Barış Arduç - Hande Erçel ikilisini ilk bölüm olmasına rağmen son derece başarılı buldum. Pişman ama aşık, mutsuz ama mutlu görünmek zorunda olan, ilişkileri umutsuz ama bir o kadar da birbirlerine karşı umut besleyen gergin ve flu çifti öyle güzel oynuyorlar ki, onların da yakında "Yılın dizi ikilisi" olarak anılması kesin...
İyilik işte böyle bulaşıcıdır
İyiliğin azının çoğunun olmadığını ve küçük bir iyiliğin, kartopunun çığa dönüşmesi gibi katlanarak büyüdüğünü anlatan hikayeyi, örnek olması amacıyla paylaşıyorum:
Televizyonda bir hastanın acil ameliyat olması için 150 bin dolar paraya ihtiyaç olan yardım kampanyası yapılıyor. Canlı yayında arayan arayana... 1000 veren 2000 veren var. Birisi arayıp "2 dolar veriyorum" diyor. Sunucu soruyor: "Neden 2 dolar?" Diyor ki: "Çünkü tüm param 4 dolar, yarısını veriyorum, işsizim."
Ondan sonra arayan 8 bin dolar bağışlayarak, "4 bini hasta için, 4 bini de 2 dolar veren kardeşimiz için" diyor. Onun arkasından arayan 10 bin bağışlayıp 5 binin hasta, 5 binin de o ihtiyaç sahibi kişi için olduğunu belirtiyor. Bir saat içinde hastanın ihtiyacı olan para toplandığı gibi işsiz olana da hatırı sayılır bir meblağ aktarılıyor.
Sunucu bir gün sonra o işsiz için özel bir program yapıp toplanan parayı aktarıyor. Ayrıca canlı yayında büyük şirketler arayıp "İstediğini seç" diyerek muhteşem kariyer olanakları sunuyorlar.
Kıssadan hisse: İyiliğin küçüğü - büyüğü olmaz. Ne kadar verdiğin değil, nasıl verdiğindir önemli olan. Dünyadaki en değerli anahtar belki de küçük bir iyiliktir...
Büyük tüccar Mourinho
Elenerek Benfica'yı Şampiyonlar Ligi'ne gönderdi.

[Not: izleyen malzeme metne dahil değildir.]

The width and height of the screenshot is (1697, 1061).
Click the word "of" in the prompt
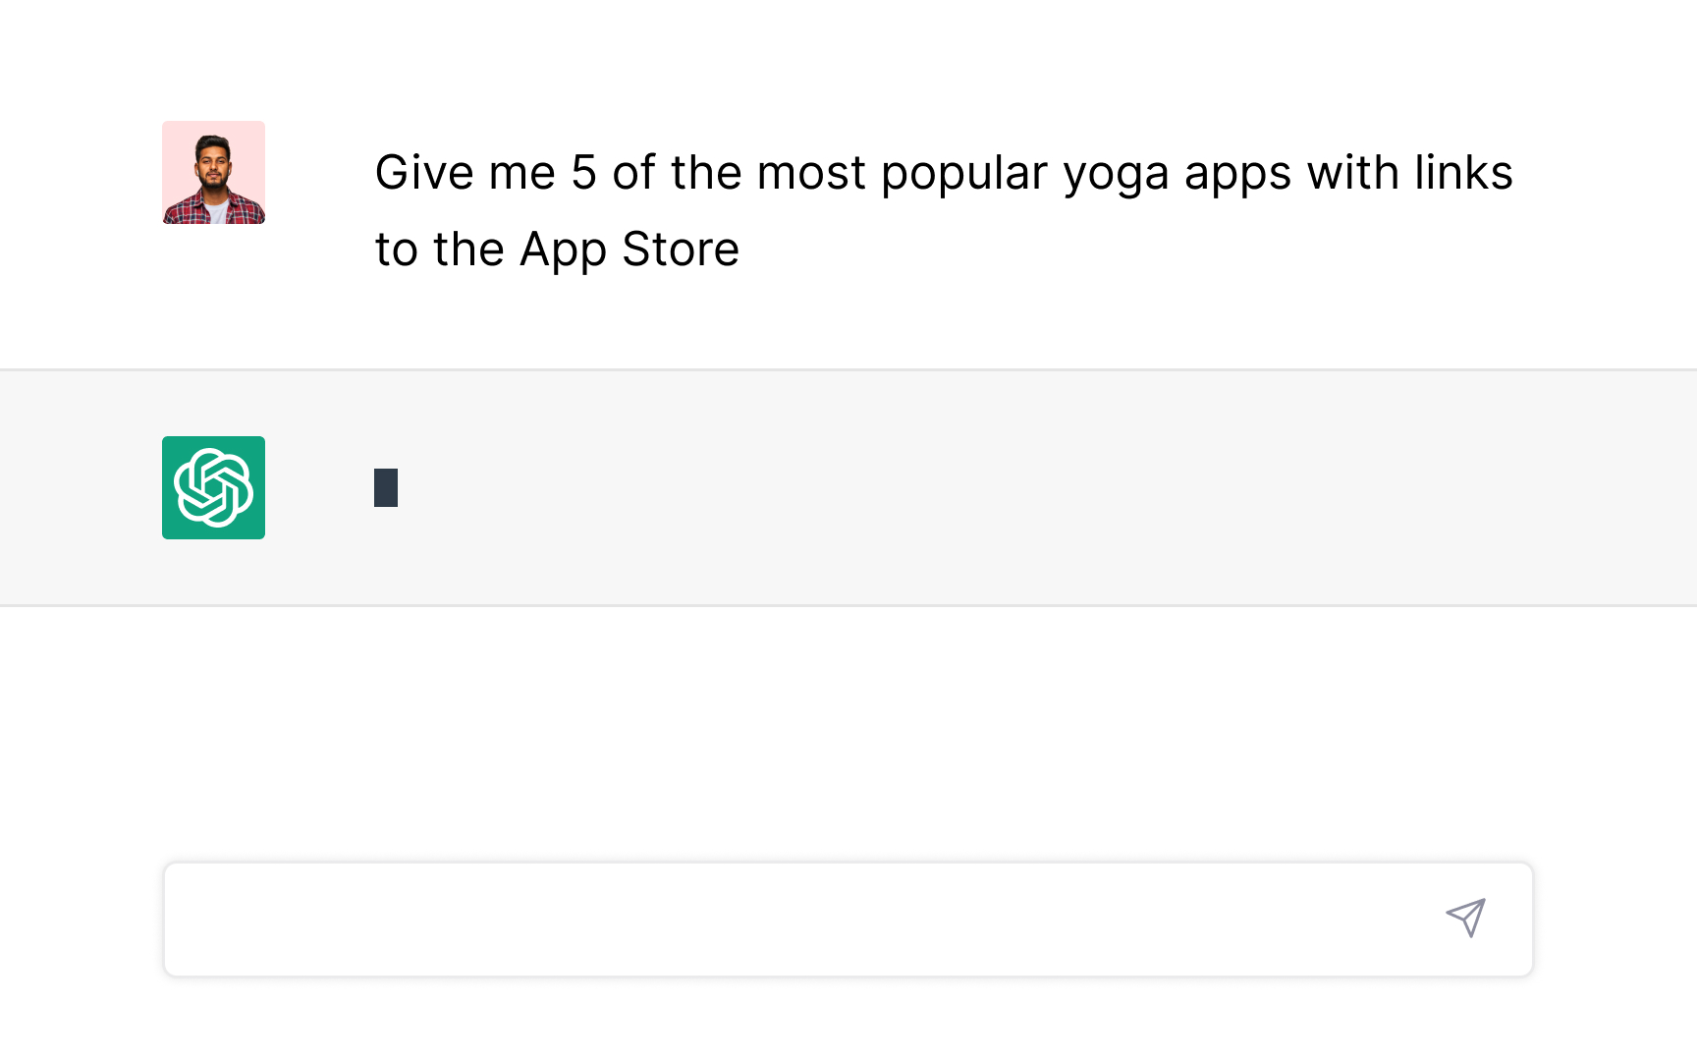633,173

50 milyon euroluk Şampiyonlar Ligi gelirini Benfica aldı.
Benfica'da oynayan Kerem Aktürkoğlu'nu 25 milyon euroya Fenerbahçe'ye aldırdı.
Kendini kovdurarak 15 milyon euro tazminat kazandı.
Benfica'ya teknik direktör olup Şampiyonlar Ligi'ne gitti.
Ben Mourinho'nun ahlakına olmasa da ticari aklına şapka çıkarttım!..
Ve... Türkiye'ye geldiği ilk günden beri bu adama niye karşı durduğumu umarım şimdi herkes anlamıştır.
Ne demiş?
"Kuduz bir köpek tarafından ısırıldığınızda kimi suçlarsınız? Köpeği mi, sahibini mi? Tabii ki sahibini. Bu yüzden bütün suç İsrail'i destekleyen ABD'nindir." (Robert De Niro)
Gaf'let kürsüsü
Tel Aviv Üniversitesi Öğretim Üyesi Dr. Hay Oytan Conay, Sözcü TV'nin canlı yayınında "Bizim çocuklarımızı kesip biçenlerin çocuklarını kesip biçmeyelim mi?" dedi.
Zap'tiye
Japonca bilen (!) Rizeli arkadaşa helâl olsun.